◆ Written instruction 1
Using the forum thread about reductio, answer these questions:
(a) What does the reply say -> does?
(b) What does the reply say should go in place of the ????
(c) By what name is "Given P,A |- Q, conclude P |- A -> Q" called, and what is it actually said to be?
◆ Written instruction 2
In the forum thread about reductio, restate the paragraph that begins "To whom are you" in fewer words, keeping its main facts.
◆ Written instruction 3
Reproduce the passage of the forum thread about reductio from "On Sun, 28 Aug" to "a formal statement." with no changes.

◆ Supplied text

╭──

Re: reductio ad falsum versus reductio ad absurdum

On Sun, 28 Aug 2005, futurist wrote:
To whom are you repling? Removal of immediate references can lead to your
reply not being noticed by the person to whom you are repling. (I read by
new arrivals, not by threaded format, as the former is easier for seeing
what's up.)

> ok, i guess that's the part i don't understand--why doesn't |- nest
> when -> can??
>
Becuase -> combines two formal statements into another.
P |- Q is a statement about a sequence of formal statements.
(P |- Q) |- R, is a statment about a sequence of formal statements
because P |- Q isn't a formal statement.

> basically this arose because i was making myself a list of various
> rules and theorems in ND systems, and realized that CP, to take the
> simplest example, wasn't presented in the same way as the others:
>
> Modus ponens
> P, P->Q |- Q
>
> Conditional Proof
> ???? |- A->Q
>
> i don't see a way to fill in the ???? without nesting |-. to be
> clearer, i have no thesis, i have two questions:
>
> 1. why is what i put for the ???? wrong, and what SHOULD go there?

A set of formal statements only.

> 2. (further below) why are two very different inferences both called
> RAA?

Then ask it further below.

> > What you described can formally be expressed as
> > Given P,A |- Q, conclude P |- A -> Q
> > which is called the Deduction Theorem, tho actually it's a metatheorem.
>
> in which case it can't be a description of a rule of ND...
>
ND has somewhat different syntax than PC, propositional calculus.

> when i write:
>
> P
> ----
> A (assumption)
> ...
> Q
> A->Q (conditional proof)
>
> i'm not using any metatheorems--i'm just using some rule (CP) of the
> object language--but i don't know how to precisely formalize that rule
> as a sequent... (see above)
>
You are mixing ND with PC. Here's ND

assume P
assume A
...
Q
A -> Q
P -> (A -> Q)

> 1. (what i'm inclined to call reductio ad falsum)
>
> P
> ---
> ...
> Q
> A (assumption)
> ...
> ~Q
> ~A
>

assume P
...
Q
assume A
...
~Q
Q -> F (ND definition ~Q)
Q
F
A -> F
~A
P -> ~A

> (which yields P |- ~A)
>
It does not. You assumed P |- Q.

> 2. (what i'm inclined to call reductio ad absurdum)
>
> ---
> A (assumption)
> ...
> Q
> ...
> ~Q
> ~A
>
> (which yields |- ~A)
>
It does not. You assumed A |- Q.

> how do i describe the rules applied here in sequents, as all the other
> rules are described?
>
You are hopelessly confusing ND with PC.
Be content with what I think you've stated
P -> Q, Q -> (A -> ~Q) |- ~A
P -> Q, Q -> ~Q |- ~P

As for a distinction
P -> ~P |- ~P
P -> Q, P -> ~Q |- ~P

.

╰──

◆ Collected data

╭──

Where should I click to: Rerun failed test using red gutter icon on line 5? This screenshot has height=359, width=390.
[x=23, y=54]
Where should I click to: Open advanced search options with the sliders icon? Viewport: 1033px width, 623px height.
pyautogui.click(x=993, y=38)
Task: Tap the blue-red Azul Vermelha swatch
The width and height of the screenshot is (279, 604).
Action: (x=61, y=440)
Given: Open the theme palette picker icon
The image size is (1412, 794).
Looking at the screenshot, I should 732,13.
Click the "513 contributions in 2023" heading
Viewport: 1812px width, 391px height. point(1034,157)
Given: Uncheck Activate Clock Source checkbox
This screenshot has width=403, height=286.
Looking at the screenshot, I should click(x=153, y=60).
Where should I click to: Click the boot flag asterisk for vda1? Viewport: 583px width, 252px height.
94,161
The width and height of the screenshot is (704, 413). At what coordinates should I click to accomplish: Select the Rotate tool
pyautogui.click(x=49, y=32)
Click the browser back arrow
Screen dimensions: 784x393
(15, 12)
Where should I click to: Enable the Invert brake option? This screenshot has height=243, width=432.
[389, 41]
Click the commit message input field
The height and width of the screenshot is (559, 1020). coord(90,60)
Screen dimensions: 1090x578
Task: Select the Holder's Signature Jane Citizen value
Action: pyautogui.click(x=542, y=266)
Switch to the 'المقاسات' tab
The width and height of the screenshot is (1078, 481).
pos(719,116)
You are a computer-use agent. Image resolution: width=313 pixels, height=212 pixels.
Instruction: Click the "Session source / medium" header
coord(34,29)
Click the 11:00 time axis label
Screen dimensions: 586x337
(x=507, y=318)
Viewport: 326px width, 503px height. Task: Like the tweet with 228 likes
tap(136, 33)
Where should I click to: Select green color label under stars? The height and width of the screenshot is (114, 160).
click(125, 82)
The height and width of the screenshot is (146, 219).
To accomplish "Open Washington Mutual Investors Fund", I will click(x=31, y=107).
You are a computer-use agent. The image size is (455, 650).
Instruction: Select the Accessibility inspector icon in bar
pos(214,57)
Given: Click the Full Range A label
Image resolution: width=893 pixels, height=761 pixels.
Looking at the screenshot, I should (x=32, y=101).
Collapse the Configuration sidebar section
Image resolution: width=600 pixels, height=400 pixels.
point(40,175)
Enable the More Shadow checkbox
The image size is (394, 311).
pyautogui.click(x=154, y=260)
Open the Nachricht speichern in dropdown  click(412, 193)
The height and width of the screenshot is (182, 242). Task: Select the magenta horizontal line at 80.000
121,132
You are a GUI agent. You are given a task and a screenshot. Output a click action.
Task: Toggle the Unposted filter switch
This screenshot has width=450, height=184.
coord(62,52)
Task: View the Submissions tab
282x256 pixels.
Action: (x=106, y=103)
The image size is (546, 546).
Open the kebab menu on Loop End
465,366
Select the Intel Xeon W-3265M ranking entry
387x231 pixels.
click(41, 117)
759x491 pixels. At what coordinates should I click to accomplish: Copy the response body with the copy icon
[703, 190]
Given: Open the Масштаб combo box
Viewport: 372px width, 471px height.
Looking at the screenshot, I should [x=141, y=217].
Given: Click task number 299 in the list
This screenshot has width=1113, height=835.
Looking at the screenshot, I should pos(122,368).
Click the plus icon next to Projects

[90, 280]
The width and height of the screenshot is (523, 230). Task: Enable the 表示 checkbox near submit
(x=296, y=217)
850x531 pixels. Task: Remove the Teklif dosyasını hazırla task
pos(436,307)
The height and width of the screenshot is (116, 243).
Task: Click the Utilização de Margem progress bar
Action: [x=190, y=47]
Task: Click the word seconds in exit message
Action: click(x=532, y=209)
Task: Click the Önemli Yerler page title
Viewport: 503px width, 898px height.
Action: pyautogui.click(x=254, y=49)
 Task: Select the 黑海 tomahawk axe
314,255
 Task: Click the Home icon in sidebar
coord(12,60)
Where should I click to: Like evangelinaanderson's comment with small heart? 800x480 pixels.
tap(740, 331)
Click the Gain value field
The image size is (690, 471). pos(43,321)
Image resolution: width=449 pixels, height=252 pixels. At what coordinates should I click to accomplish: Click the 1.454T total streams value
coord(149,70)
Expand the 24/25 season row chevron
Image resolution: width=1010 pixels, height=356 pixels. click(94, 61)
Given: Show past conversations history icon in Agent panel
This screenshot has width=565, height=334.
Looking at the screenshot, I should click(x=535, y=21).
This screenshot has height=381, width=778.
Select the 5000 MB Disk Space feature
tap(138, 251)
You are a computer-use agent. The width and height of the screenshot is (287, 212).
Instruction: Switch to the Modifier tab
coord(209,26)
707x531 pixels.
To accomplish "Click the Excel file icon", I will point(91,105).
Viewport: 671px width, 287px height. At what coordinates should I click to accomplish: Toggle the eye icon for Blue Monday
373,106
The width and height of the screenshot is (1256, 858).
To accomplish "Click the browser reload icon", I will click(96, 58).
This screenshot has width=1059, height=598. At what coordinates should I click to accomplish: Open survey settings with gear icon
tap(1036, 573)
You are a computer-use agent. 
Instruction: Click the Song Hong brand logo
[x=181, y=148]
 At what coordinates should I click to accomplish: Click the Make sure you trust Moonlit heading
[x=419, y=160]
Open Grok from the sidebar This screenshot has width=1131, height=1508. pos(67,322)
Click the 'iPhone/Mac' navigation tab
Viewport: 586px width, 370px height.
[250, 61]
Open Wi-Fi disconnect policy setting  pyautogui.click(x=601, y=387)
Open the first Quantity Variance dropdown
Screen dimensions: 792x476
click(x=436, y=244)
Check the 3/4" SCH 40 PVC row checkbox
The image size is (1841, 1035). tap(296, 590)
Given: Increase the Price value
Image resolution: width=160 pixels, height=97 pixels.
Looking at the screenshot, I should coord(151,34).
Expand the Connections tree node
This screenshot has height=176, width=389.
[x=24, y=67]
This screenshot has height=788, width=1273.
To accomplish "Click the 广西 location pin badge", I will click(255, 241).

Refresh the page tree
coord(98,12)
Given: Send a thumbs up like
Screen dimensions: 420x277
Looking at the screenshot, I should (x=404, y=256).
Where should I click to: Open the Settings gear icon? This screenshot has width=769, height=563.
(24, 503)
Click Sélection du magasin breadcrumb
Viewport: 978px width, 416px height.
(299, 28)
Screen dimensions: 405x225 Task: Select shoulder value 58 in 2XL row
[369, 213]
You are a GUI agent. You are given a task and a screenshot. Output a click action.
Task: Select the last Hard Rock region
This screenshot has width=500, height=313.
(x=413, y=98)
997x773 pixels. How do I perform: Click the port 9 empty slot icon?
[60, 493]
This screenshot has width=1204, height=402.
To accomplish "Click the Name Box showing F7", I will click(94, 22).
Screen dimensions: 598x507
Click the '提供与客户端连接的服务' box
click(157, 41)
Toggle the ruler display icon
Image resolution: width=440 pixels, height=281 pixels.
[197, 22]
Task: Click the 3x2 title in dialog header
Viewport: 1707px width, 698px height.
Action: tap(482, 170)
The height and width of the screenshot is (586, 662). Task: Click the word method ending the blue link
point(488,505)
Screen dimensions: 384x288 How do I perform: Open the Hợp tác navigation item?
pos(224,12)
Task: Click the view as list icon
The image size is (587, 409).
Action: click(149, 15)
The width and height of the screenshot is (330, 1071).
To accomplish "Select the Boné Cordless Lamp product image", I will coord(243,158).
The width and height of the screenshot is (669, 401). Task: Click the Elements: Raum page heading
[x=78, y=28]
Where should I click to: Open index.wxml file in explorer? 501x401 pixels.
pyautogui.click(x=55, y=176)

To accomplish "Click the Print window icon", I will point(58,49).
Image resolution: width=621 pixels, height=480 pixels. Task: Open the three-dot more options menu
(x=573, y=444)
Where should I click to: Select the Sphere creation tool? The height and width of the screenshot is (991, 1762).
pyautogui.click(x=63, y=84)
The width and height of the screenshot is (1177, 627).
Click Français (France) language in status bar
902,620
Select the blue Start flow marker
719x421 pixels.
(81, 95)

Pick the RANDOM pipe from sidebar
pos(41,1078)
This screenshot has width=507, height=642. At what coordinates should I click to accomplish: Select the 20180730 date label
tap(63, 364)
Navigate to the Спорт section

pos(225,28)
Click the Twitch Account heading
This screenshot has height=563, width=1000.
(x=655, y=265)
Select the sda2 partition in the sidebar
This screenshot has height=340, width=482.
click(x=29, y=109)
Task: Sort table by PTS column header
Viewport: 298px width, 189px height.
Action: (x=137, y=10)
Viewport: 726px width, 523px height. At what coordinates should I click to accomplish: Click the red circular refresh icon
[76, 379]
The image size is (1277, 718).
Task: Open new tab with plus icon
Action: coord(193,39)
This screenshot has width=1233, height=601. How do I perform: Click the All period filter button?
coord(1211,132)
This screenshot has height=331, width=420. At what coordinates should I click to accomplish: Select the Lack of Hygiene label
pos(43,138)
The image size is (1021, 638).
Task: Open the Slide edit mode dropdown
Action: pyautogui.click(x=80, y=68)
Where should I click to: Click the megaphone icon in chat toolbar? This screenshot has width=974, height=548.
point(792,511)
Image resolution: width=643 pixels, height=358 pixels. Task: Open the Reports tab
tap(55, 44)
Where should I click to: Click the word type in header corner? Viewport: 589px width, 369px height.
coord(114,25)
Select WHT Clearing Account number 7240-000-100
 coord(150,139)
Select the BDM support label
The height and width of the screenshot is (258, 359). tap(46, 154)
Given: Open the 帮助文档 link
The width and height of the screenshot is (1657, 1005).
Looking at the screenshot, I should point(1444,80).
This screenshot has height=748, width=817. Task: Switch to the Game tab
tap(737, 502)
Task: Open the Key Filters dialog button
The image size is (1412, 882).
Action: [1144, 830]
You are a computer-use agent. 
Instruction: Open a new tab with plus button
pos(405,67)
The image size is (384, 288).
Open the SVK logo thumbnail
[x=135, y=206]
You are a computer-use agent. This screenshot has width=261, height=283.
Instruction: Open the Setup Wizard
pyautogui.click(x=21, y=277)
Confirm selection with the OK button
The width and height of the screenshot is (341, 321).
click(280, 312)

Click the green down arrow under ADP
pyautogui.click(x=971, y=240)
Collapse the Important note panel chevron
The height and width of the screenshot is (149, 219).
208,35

╰──

◆ Correct response 1
(a) It combines two formal statements into another.
(b) A set of formal statements only.
(c) It is called the Deduction Theorem, though it is actually a metatheorem.

◆ Correct response 2
The writer asks whom the reply is addressed to. Removing the immediate references may keep the intended person from noticing the reply. The writer reads by new arrivals rather than in threaded format because that makes it easier to see what is going on.

◆ Correct response 3
On Sun, 28 Aug 2005, futurist wrote:
To whom are you repling? Removal of immediate references can lead to your
reply not being noticed by the person to whom you are repling. (I read by
new arrivals, not by threaded format, as the former is easier for seeing
what's up.)

> ok, i guess that's the part i don't understand--why doesn't |- nest
> when -> can??
>
Becuase -> combines two formal statements into another.
P |- Q is a statement about a sequence of formal statements.
(P |- Q) |- R, is a statment about a sequence of formal statements
because P |- Q isn't a formal statement.